J'ai vu que certaines applications permettaient cette opération mais elles sont payantes passé un certain nombre de chansons... Puis-je faire gratuit d'abord ??
Quelqu'un a-t-il une solution ?
Merci de votre aide !
Franck


----------



## Lauange (4 Août 2015)

salut, tu peux le faire avec ifunbox, iexplorer.


----------



## Vanton (7 Août 2015)

L'iPod était considéré à l'époque comme un périphérique du Hub numérique qu'était l'ordinateur. 

En gros la bibliothèque de ton iPod n'était qu'une réplique de la bibliothèque centrale sur ton Mac. Tu ajoutais tes musiques sur l'ordi et elles étaient automatiquement copiées sur l'iPod à la synchro suivante. Tu virais une musique sur l'ordi, elle était virée de l'iPod à la synchro suivante...

Étrangement peu de gens ont vraiment compris ce système. Beaucoup voyaient leur iPod comme un disque dur externe avec une bibliothèque indépendante... Or ça n'était généralement pas le cas.

Et en effet la perte de la bibliothèque principale sur le Mac entraîne la perte de la réplique sur l'iPod en cas de synchro. C'est assez logique, quand on y pense.

À ma connaissance seuls des logiciels tiers peuvent aller chercher les données. iTunes ne te sera d'aucun secours. 

Je me rappelle avoir utilisé un logiciel gratuit en demo. Il y a des années.
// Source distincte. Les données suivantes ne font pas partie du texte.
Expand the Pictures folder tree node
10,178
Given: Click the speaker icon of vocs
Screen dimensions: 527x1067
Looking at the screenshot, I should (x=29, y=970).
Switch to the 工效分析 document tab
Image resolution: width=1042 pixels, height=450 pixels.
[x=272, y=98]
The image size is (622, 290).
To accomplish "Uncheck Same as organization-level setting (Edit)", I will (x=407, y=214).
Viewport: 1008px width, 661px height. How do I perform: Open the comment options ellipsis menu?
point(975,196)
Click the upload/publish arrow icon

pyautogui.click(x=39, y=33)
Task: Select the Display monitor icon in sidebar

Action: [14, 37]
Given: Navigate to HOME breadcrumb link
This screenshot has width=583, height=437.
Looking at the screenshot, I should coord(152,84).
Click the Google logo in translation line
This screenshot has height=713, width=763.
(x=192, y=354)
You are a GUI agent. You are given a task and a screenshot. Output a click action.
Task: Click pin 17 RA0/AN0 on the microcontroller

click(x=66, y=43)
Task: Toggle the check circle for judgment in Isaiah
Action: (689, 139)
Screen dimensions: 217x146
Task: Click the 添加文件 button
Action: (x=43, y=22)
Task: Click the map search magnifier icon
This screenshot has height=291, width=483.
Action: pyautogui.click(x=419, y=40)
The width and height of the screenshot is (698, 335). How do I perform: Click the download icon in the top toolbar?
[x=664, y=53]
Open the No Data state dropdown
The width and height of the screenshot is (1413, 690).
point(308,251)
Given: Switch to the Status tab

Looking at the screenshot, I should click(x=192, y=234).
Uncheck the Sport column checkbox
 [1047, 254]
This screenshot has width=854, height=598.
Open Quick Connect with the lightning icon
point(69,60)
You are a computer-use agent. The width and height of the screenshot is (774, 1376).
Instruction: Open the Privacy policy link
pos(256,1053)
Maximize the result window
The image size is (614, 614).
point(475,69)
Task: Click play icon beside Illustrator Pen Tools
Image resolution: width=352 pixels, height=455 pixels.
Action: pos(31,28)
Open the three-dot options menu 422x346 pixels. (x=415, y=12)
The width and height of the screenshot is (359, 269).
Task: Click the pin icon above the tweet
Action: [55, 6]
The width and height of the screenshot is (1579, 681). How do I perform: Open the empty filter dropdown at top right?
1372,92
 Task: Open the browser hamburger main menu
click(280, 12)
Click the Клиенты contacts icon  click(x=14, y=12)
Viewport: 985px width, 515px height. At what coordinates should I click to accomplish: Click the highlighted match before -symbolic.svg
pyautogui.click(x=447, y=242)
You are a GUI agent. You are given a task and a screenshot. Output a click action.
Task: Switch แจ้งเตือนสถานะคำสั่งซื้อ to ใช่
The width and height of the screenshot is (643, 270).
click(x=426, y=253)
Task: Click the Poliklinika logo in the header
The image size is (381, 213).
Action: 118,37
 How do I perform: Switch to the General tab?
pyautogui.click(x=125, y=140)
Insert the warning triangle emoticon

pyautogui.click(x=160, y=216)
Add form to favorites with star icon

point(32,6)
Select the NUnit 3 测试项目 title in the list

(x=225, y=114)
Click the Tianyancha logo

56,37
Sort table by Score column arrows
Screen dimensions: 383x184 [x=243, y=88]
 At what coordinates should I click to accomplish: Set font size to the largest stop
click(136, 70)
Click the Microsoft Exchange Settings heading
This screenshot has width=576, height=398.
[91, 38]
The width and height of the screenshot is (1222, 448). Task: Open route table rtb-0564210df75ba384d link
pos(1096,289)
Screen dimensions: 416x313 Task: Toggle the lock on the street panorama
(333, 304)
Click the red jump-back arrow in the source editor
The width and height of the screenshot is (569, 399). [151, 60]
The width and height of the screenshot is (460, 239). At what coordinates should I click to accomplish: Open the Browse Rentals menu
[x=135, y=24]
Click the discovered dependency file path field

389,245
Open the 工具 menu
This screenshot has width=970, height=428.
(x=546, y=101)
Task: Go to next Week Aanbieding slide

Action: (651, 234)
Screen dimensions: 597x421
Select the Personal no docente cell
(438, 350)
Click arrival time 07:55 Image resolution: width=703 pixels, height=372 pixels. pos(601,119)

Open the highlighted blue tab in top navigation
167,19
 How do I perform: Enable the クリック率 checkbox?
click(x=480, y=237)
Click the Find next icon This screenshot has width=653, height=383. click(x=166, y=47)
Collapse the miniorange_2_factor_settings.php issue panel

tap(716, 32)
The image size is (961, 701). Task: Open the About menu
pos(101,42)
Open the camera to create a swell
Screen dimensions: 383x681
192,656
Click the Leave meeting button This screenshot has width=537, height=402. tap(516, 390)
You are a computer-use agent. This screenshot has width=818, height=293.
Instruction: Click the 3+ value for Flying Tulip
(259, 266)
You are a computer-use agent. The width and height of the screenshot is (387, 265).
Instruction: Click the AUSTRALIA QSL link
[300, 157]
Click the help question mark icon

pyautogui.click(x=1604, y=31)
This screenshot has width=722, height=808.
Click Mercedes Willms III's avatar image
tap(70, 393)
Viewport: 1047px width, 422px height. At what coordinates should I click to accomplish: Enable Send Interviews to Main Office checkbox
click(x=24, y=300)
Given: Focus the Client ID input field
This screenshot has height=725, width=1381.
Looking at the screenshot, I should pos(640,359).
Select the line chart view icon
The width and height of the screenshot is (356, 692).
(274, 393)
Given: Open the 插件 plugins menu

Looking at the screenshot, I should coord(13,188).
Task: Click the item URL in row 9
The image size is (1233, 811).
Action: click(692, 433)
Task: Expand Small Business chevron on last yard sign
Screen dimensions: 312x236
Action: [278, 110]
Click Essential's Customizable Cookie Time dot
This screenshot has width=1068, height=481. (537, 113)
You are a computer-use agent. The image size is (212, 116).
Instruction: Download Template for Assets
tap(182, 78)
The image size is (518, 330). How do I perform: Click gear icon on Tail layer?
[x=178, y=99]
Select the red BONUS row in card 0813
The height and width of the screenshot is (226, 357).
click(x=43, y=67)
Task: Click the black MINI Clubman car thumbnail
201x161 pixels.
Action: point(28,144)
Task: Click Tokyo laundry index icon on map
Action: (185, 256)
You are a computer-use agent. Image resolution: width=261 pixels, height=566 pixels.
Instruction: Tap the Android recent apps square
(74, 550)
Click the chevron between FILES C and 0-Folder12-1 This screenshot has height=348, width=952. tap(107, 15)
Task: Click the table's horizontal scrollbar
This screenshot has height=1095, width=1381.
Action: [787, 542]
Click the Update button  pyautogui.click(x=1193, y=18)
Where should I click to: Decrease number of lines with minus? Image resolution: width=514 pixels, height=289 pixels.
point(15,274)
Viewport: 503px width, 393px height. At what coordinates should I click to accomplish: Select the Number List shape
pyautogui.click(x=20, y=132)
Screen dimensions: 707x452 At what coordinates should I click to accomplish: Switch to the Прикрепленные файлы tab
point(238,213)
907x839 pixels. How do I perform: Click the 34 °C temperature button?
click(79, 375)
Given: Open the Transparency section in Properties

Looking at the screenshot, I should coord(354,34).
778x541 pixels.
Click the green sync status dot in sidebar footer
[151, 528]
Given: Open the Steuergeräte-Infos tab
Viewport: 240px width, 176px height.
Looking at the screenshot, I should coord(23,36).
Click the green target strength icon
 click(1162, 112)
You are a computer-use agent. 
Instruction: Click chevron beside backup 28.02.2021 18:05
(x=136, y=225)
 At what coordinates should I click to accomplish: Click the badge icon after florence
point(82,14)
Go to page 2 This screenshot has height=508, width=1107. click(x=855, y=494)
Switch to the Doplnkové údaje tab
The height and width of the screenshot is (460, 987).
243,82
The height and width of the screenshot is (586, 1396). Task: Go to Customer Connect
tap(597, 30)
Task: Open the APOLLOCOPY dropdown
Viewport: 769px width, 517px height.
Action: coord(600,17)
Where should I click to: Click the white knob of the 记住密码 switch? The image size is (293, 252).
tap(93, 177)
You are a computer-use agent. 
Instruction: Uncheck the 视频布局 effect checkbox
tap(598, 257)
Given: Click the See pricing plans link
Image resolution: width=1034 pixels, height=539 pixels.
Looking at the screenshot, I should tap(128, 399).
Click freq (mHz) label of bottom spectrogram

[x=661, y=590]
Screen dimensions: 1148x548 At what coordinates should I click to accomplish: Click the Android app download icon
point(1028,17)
Faudra que je cherche son nom.


----------



## r e m y (7 Août 2015)

Senuti permet de récupérer les musiques de l'iPod. 
Par contre il me semble qu'une fois passé 1000 titres transférés, (info que Senuti enregistre dans son fichier plist), il faut s'acquitter du montant du shareware pour continuer


----------



## Tupakyupanki (21 Août 2015)

Bonjour
Merci à ceux qui ont bien voulu me répondre ! Problème résolu gratuitement avec une manipulation simple qui m'a bien permis de copier l'intégralité du contenu Ipod classique vers Itunes.


----------



## Vanton (21 Août 2015)

Laquelle ?


----------



## Tupakyupanki (21 Août 2015)

Voir http://www.commentcamarche.net/forum/affich-7221338-copier-musique-de-mon-ipod-vers-mac qui donne cette méthode ; on peut aussi tout télécharger d'un coup sans le faire dossier par dossier.


----------